I'm currently working on a project that's based on Android. Without getting into many details, the software will run on a custom built device. The hardware will never change and will always be the same. That's a definite plus :)
With that said, this project is requiring us to store loads and loads of data on the device - Upwards of 3m rows in some tables. SQLite handles scanning this many rows just fine for us, the problem comes in when we start doing complex joins to bring back all the related data we need. We've thought about denormalizing the database but are afraid that will push the database outside the realm of usable.

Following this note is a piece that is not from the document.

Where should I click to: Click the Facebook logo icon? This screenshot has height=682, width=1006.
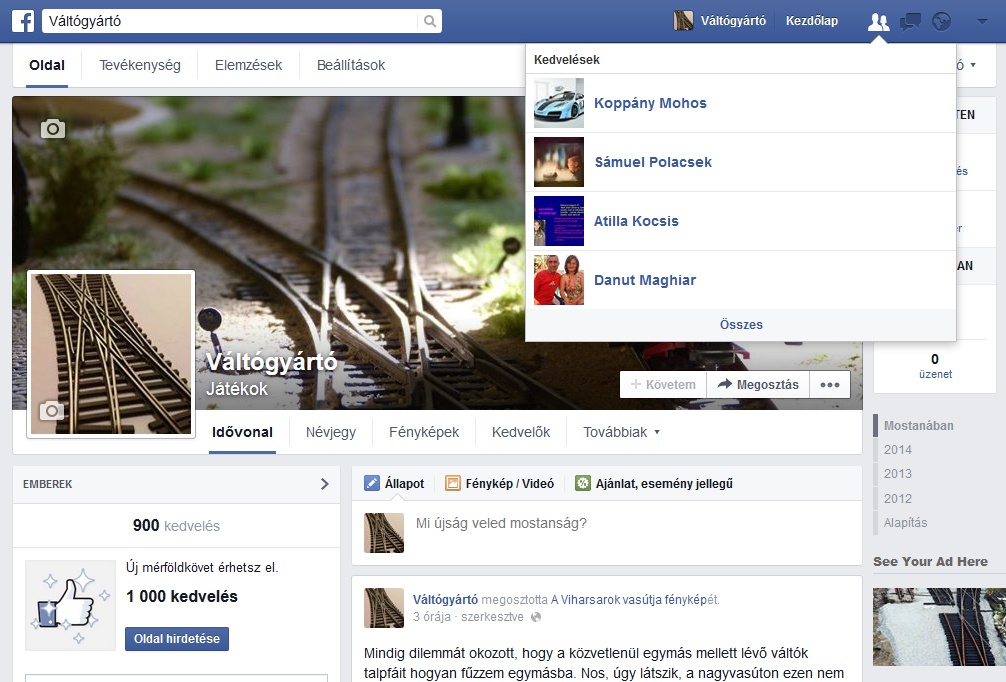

We are looking into using an Object Oriented database, something like db4o or NeoDatis. Our hope is that by storing objects we can get rid of our relations on a row level and store them on the object (just like OOP). The problem is we have not been able to find any performance related benchmarks (at least not recent ones) of these ODBs running and being used on Android.
Does anyone have any experience with OODBs on Android and/or with storing and accessing this large amount of data? If so any advice you could provide would be greatly appreciated.
-- Edit
Here's an example of the problem we're facing. It's not related to our app (my NDA says I can't post anything specific) but this example represents the problem well.
Imagine we're building an application to monitor every vehicle that's driving on the New Jersey Turnpike at any given time. For any given car we need to track the car Make and Model, how many people are in the car and what's the demographic of the people in the car. So basically you end up with data that looks something like -
car
id | color | make_id | in_toll_lane | model_id
make
id | name
model
id | name | make_id
car_person
id | age | sex | is_driver | car_id
toll_lanes
id | cars_in_line | ideal_cars_in_line | ideal_occupants
This data is going to be changing frequently. It's also going to get rather huge, as there are no doubts A LOT of people driving down the NJ Pike at any given time.
With this data we need to be able to a snap shot, on demand, of anyone who's driving on the pike. We also need to be able to take a snap shot of all the males who are driving, or all the females on the turnpike. We also need to be able to search by Age, Sex, Make, Model, etc.
Now imagine we need to figure out what toll lane each car should go into based on the number of people in the car, the ideal number of occupants, the number of cars already in line, and the ideal number of cars that should be in line.
This is a very simple example, though pretty representative of our problem.
-- End Edit
Thanks in advance!